───── The input ─────

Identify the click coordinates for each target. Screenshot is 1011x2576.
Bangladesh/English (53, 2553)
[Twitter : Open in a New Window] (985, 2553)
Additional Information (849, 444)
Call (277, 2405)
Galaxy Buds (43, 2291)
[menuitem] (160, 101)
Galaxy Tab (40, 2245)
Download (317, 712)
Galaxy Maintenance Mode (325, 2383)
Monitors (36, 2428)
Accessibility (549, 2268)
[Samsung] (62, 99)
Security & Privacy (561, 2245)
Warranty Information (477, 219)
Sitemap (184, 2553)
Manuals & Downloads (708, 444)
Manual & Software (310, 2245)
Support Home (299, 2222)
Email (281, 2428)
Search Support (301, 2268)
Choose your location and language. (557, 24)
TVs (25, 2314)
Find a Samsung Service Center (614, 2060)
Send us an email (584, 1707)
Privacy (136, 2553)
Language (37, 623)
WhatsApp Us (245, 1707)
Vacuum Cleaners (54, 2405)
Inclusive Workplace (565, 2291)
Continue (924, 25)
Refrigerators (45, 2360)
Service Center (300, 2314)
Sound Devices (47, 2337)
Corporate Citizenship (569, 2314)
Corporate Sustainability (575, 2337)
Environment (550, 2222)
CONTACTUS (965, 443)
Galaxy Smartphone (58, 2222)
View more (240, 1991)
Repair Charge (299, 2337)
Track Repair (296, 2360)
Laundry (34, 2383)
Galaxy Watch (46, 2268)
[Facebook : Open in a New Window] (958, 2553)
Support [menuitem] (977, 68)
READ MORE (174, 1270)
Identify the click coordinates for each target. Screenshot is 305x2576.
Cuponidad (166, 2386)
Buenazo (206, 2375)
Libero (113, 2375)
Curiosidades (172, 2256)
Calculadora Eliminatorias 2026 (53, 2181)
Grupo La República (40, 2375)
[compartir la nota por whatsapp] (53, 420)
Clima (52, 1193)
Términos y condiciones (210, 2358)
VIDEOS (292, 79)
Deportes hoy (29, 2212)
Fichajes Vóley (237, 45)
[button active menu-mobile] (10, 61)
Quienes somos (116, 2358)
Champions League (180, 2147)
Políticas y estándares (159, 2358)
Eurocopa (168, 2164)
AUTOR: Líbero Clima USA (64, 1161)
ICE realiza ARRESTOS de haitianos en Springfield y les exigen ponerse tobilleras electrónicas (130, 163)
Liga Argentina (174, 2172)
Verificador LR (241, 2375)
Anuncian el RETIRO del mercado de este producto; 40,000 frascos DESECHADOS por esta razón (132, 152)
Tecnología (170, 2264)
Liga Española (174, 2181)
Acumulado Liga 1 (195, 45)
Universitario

─────

What you will do: Copy the lines above exactly. Start with the line containing "Buenazo (206, 2375)", end with the line containing "AUTOR: Líbero Clima USA (64, 1161)", and include both.

Solved problem:
Buenazo (206, 2375)
Libero (113, 2375)
Curiosidades (172, 2256)
Calculadora Eliminatorias 2026 (53, 2181)
Grupo La República (40, 2375)
[compartir la nota por whatsapp] (53, 420)
Clima (52, 1193)
Términos y condiciones (210, 2358)
VIDEOS (292, 79)
Deportes hoy (29, 2212)
Fichajes Vóley (237, 45)
[button active menu-mobile] (10, 61)
Quienes somos (116, 2358)
Champions League (180, 2147)
Políticas y estándares (159, 2358)
Eurocopa (168, 2164)
AUTOR: Líbero Clima USA (64, 1161)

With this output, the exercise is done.